A pervert jailed again yesterday for having negatives of naked young boys, and also for breach of the peace, was arrested after he wrote a menacing letter saying he could understand what made Dunblane killer Thomas Hamilton snap.

David Porter, 41, of Wateryettes Drive, Kilmacolm, Renfrewshire, a former Boys’ Brigade officer, was sentenced to 15 months at Paisley Sheriff Court yesterday.

Sheriff Ronald Smith told him: ”This is the most bizarre behaviour I have ever come across.”

In 1995 Porter was jailed for three months for taking pictures of schoolboys in the nude and showing them pornographic magazines, but he was shown pastoral concern by his minister, the Rev Georgina Baxendale, after his release.

Porter had asked the minister to conduct his wedding ceremony after his engagement. When she snubbed him, he wrote her the letter saying he could understand what made Thomas Hamilton snap.

He said he woke up each morning knowing that he came close to ”doing something similar” and said he kept wondering who or what pushed Hamilton over the edge.

The minister was so concerned she called in police.

Depute fiscal Catherine White said Porter had served as an officer with the Boys’ Brigade from the early 1980s until leaving amid ”allegations of misbehaviour” in 1990. He formed his own boys’ club, taking youngsters on overnight and weekend camps.

It was during those outward bound expeditions that he photographed some 15 of the boys in the nude, she said.

After Mrs Baxendale contacted police, detectives went to his home to examine his typewriter. They discovered films and negatives of naked young boys.

Ms White said: ”The boys involved were informed by him that in order to get access to alcohol and pornographic videos they would have to have photos taken of them in the nude.

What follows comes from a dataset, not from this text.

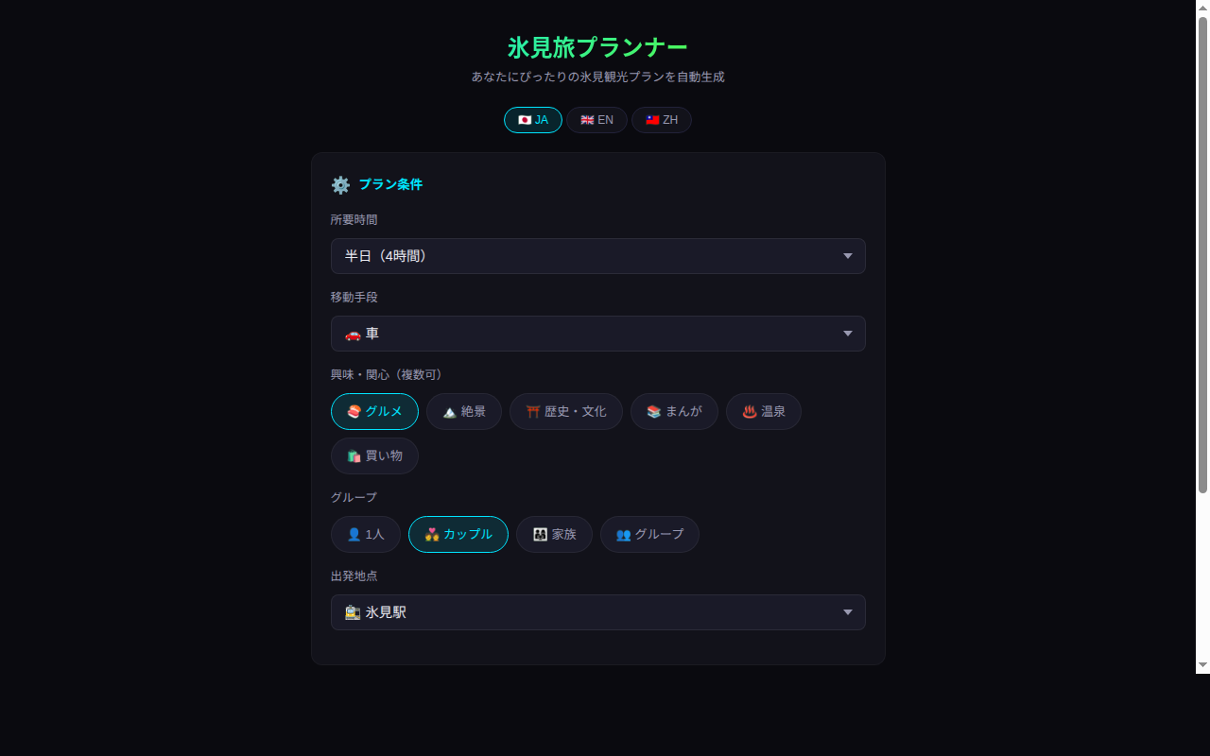Switch language to EN

596,120
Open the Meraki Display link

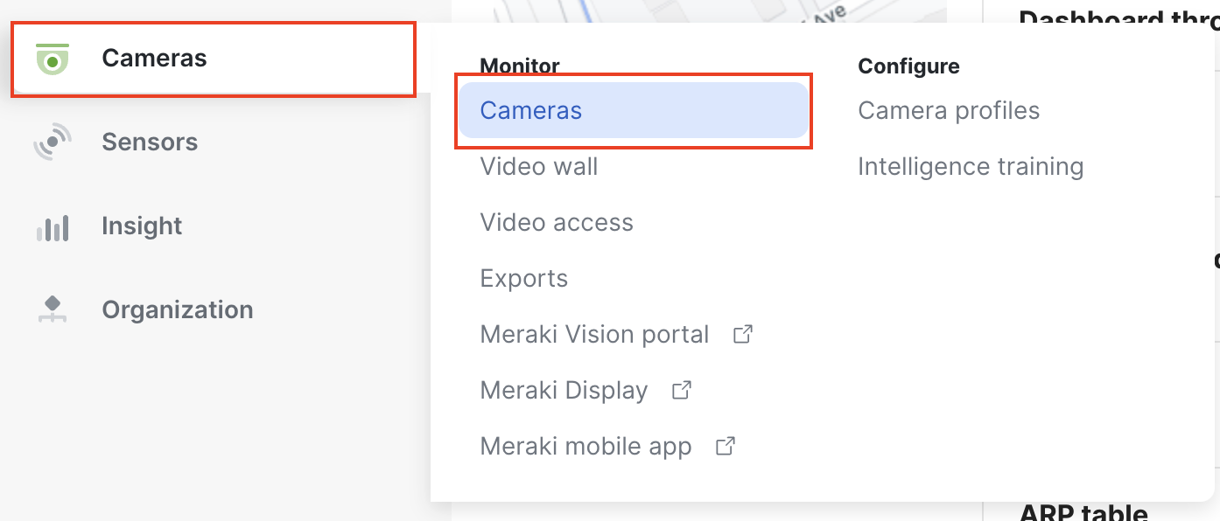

”The pictures were to be kept by Mr Porter on the understanding that if anyone told of his activities, they would be posted on a school notice board or passed around among other pupils.”

Defence counsel Graham Robertson said Porter had been shocked to find there were fresh charges levelled against him for almost identical offences. He claimed Porter had decided to hold photographs of the boys to threaten them about their behaviour. It was his intention to hand the pictures back to those involved when they reached 18.

He said that after Porter’s earlier conviction, he became socially isolated but was heartened when Mrs Baxendale had been prepared to show concern for him.

When she refused to conduct his wedding ceremony, he felt he had been let down and was ”deflated in the extreme”.

”She was pleased to learn he was to be married but not prepared to marry him,” he said.

He said references to Dunblane were made because Porter felt completely isolated.

Porter admitted conducting himself in a shamelessly indecent manner between October 1983 and December 1994 by photographing and retaining negatives of young men and boys and permitting them to view magazines and videos of a sexually explicit nature.

He also pled guilty to committing a breach of the peace by conducting himself in a disorderly manner on March 1 and October 31 last year at The Manse, Main Street, Houston.

The court had earlier heard how he wrote two letters to his minister, the first in March last year.

In it, he claimed a sermon she had preached had sickened and upset him.

Condemning her, he said: ”You talked of forgiveness, but what you forgot to add was ‘as long as you are not David Porter’.

”If my own minister can’t forgive me for the trouble I’ve caused, what hope do I have of anyone else forgiving me? . . . you nearly succeeded in breaking me.

”If you are not prepared to officiate at my marriage, will you have the courtesy not to attend my death if it happens at your time at Houston? I would hate you to have to choke saying good things about me.”

In a second hate letter, referring back to the first, he recounted how the Dunblane shooting had happened shortly afterwards and said: ”Do you know what it is like to be the only person in the world who can feel sympathy for Tommy Hamilton? I feel that I can understand what he was feeling. You will never know how close you came to reading different headlines.”

Porter said that after his first conviction there were comparisons made between Hamilton and him and added: ”Maybe they were right. Maybe I am like him, I don’t know.

”What I do know is that I needed someone to talk to; someone that knew what I’d done. . . Oh how much I needed you then.

”I wake up each morning knowing that I was so close to doing something similar and feeling scared that one day I could.

”I keep thinking about him and you and wondering who pushed him over the edge.

”What I’ve done will never leave me, it’s in my thoughts every minute of the hour of every day. Only now, it shares my thoughts with Dunblane.

”. . .This letter is to let you know that as a minister, your actions can cause a lot more damage than you think. Maybe it was a minister that broke Tommy Hamilton. We’ll never know.

”I hope that if you ever face a similar situation again, you won’t let your personal feelings get confused with your duties as a minister.”